Un Canadien sur cinq souffre de douleur chronique. Les patients ne réagissent pas tous aux médicaments de la même façon, et certains n’y réagissent pas du tout. Luda Diatchenko, chercheuse de renommée internationale dans le domaine de la génétique de la douleur, veut offrir à chaque personne touchée un traitement qui lui convient.
Imaginez que vous posez la main sur l’élément de la cuisinière et que vous l’allumez. Combien de temps faudra-t-il pour que vous ressentiez de la douleur? Cela dépend de vos gènes, affirme Dre Luda Diatchenko, titulaire de la Chaire d’excellence en recherche du Canada sur les mécanismes génétiques de la douleur chez l’humain de l’Université McGill.

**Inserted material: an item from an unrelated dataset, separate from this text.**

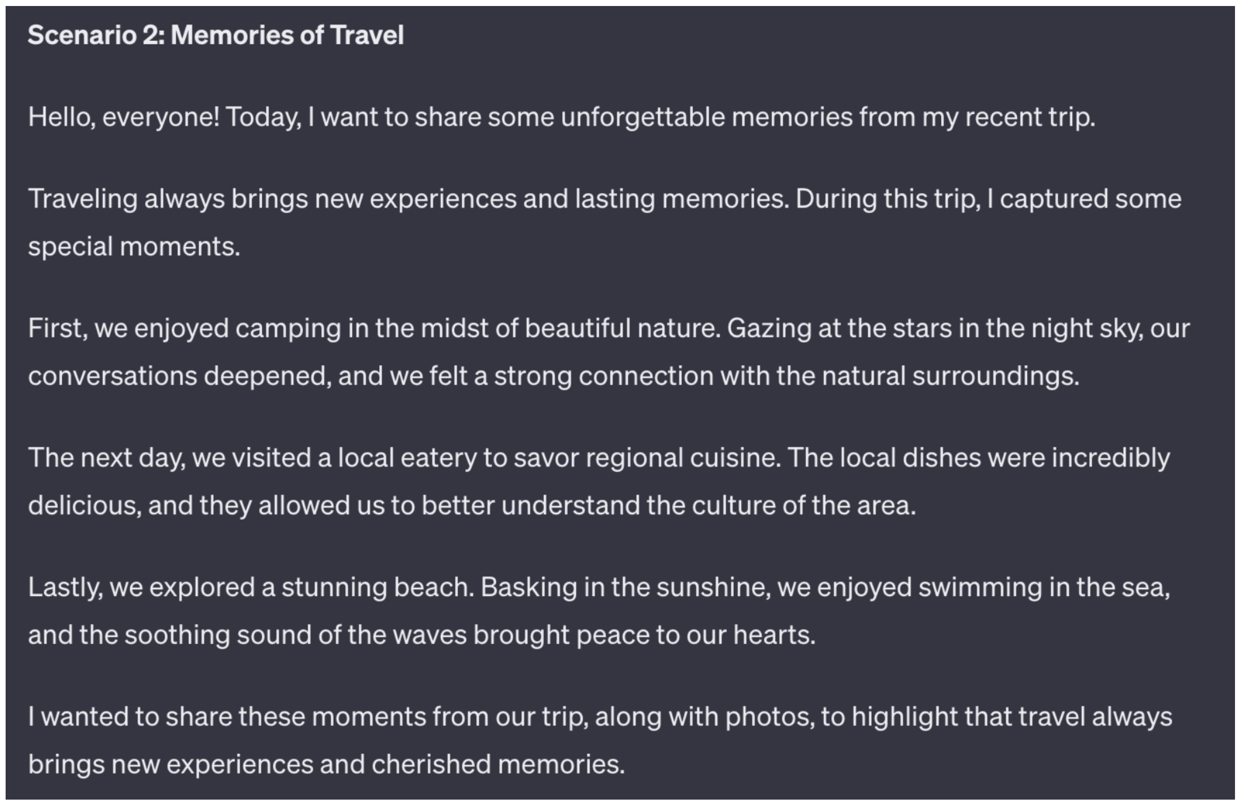Click 'soothing sound of the waves' text
The height and width of the screenshot is (809, 1241).
tap(296, 634)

« Notre sensibilité à la douleur est déterminée à 50 p. 100 par notre constitution génétique », explique la scientifique, en poste à l’Université McGill et à son Centre de recherche sur la douleur Alan-Edwards depuis 2013.
Il y a dix ans, Luda Diatchenko a soumis 202 femmes en bonne santé à des tests de sensibilité à la douleur à l’University of North Carolina. Aux fins de l’expérience, les chercheurs ont appliqué un petit cylindre de métal sur la peau des volontaires et l’ont chauffé légèrement pour déterminer leur seuil de tolérance. Ils ont ensuite envoyé des impulsions de chaleur à une température un peu moins élevée. Ces tests ont permis à la Dre Diatchenko de découvrir un indice génétique clé permettant d’expliquer pourquoi certaines personnes peuvent tolérer des niveaux de douleur qui provoqueraient d’intenses souffrances chez d’autres.

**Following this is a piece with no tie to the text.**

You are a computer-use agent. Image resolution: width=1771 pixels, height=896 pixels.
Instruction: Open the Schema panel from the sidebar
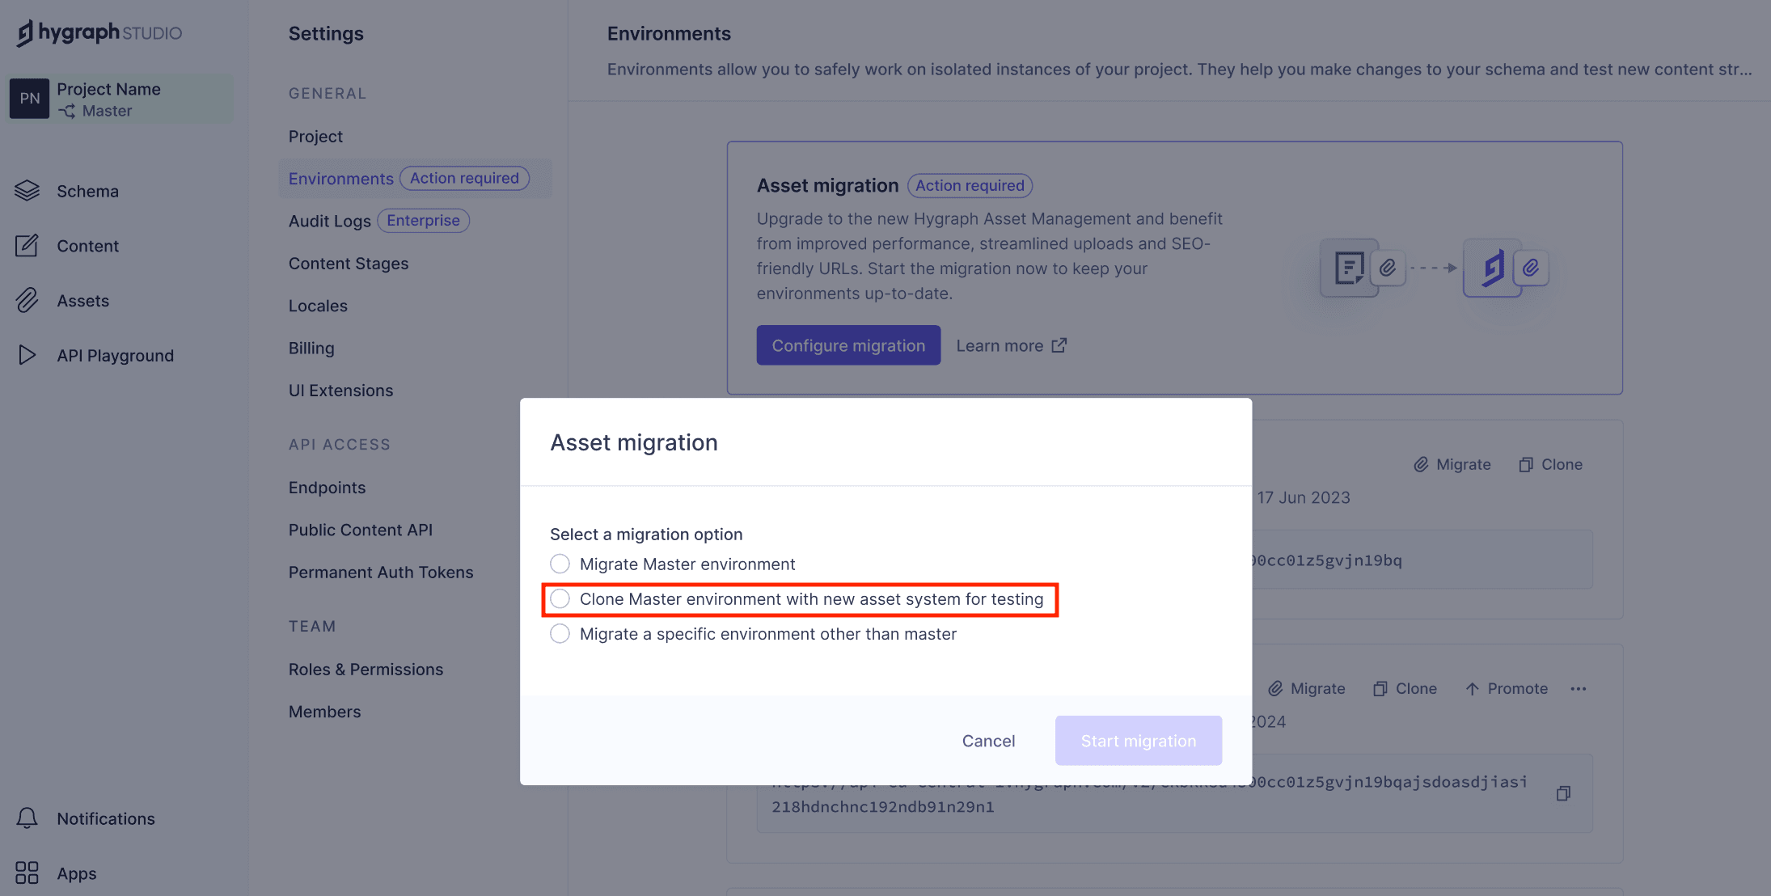87,191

Elle a découvert que les femmes qui avaient senti la chaleur plus rapidement et éprouvé davantage de douleur à chaque impulsion de chaleur présentaient une variante d’un gène appelé COMT. Ce gène produit une enzyme qui régule les hormones du stress en les métabolisant. Les personnes qui présentent cette variante d’« hypersensibilité à la douleur » ou HPS (de l’anglais high-pain sensitivity) du gène ressentent la douleur plus vivement parce qu’elle inhibe l’activité de l’enzyme COMT, ce qui entraîne un surplus d’hormones de stress non métabolisées. Les porteurs de la variante HPS sont aussi plus susceptibles de souffrir de maladies occasionnant une douleur chronique, comme la fibromyalgie et les troubles de l’articulation temporomandibulaire, qui touchent environ 10 p. 100 des Canadiens.

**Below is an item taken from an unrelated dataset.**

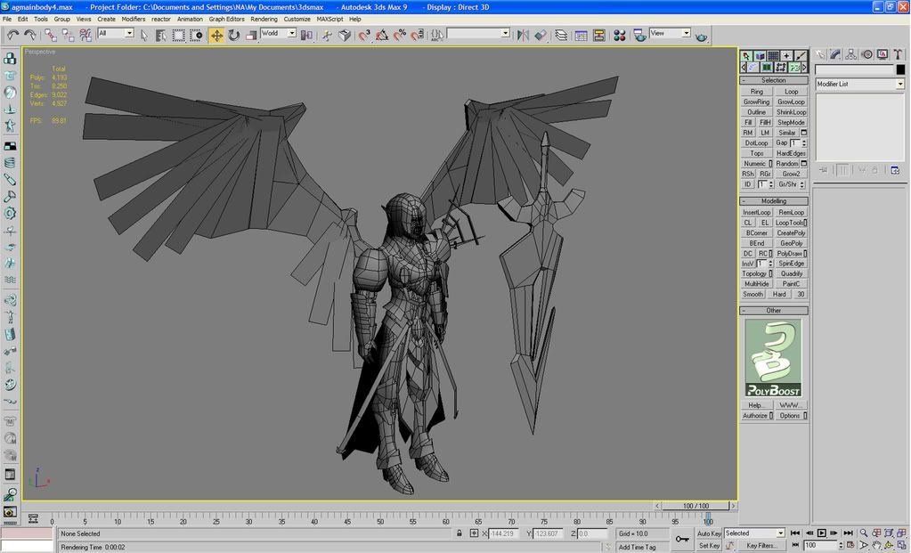Click the Undo arrow in the main toolbar
The image size is (911, 553).
point(12,35)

Cette découverte était très prometteuse parce que c’était la première fois qu’un chercheur établissait un lien entre un marqueur génétique commun et des expériences de la douleur nettement différentes
La Dre Diatchenko compte aujourd’hui cartographier d’autres mécanismes génétiques à l’origine de la douleur chronique afin que l’on puisse mettre au point des traitements personnalisés beaucoup plus efficaces pour des affections courantes comme la lombalgie, la céphalée de tension et l’arthrite.
« La douleur est le principal motif de consultation médicale, et elle coûte davantage à la société que le cancer, le diabète et les maladies du cœur réunis, précise-t-elle. Les médecins cliniciens veulent savoir quel médicament sera le plus efficace pour chaque patient, et nous voulons leur donner les outils nécessaires pour adapter le traitement au profil génétique du patient. »
Parmi les pistes que la Dre Diatchenko explore se trouve le recours aux bêtabloquants (protéines qui se lient aux hormones de stress et en réduisent les effets), une classe de médicaments généralement utilisée dans le traitement des maladies du cœur. Dans une étude réalisée en 2010, la Dre Diatchenko a montré que le propranolol, un bêtabloquant, exerçait une action anti-douleur plus marquée chez les patients souffrant de douleur chronique qui étaient porteurs de la variante HPS du gène COMT que chez ceux qui présentaient les autres variantes du gène. Elle prévoit maintenant vérifier l’efficacité d’un autre bêtabloquant qui, dit-elle, cible mieux les récepteurs de la douleur et a moins d’effets secondaires (le propranolol pouvant entraîner de la somnolence et la dépression).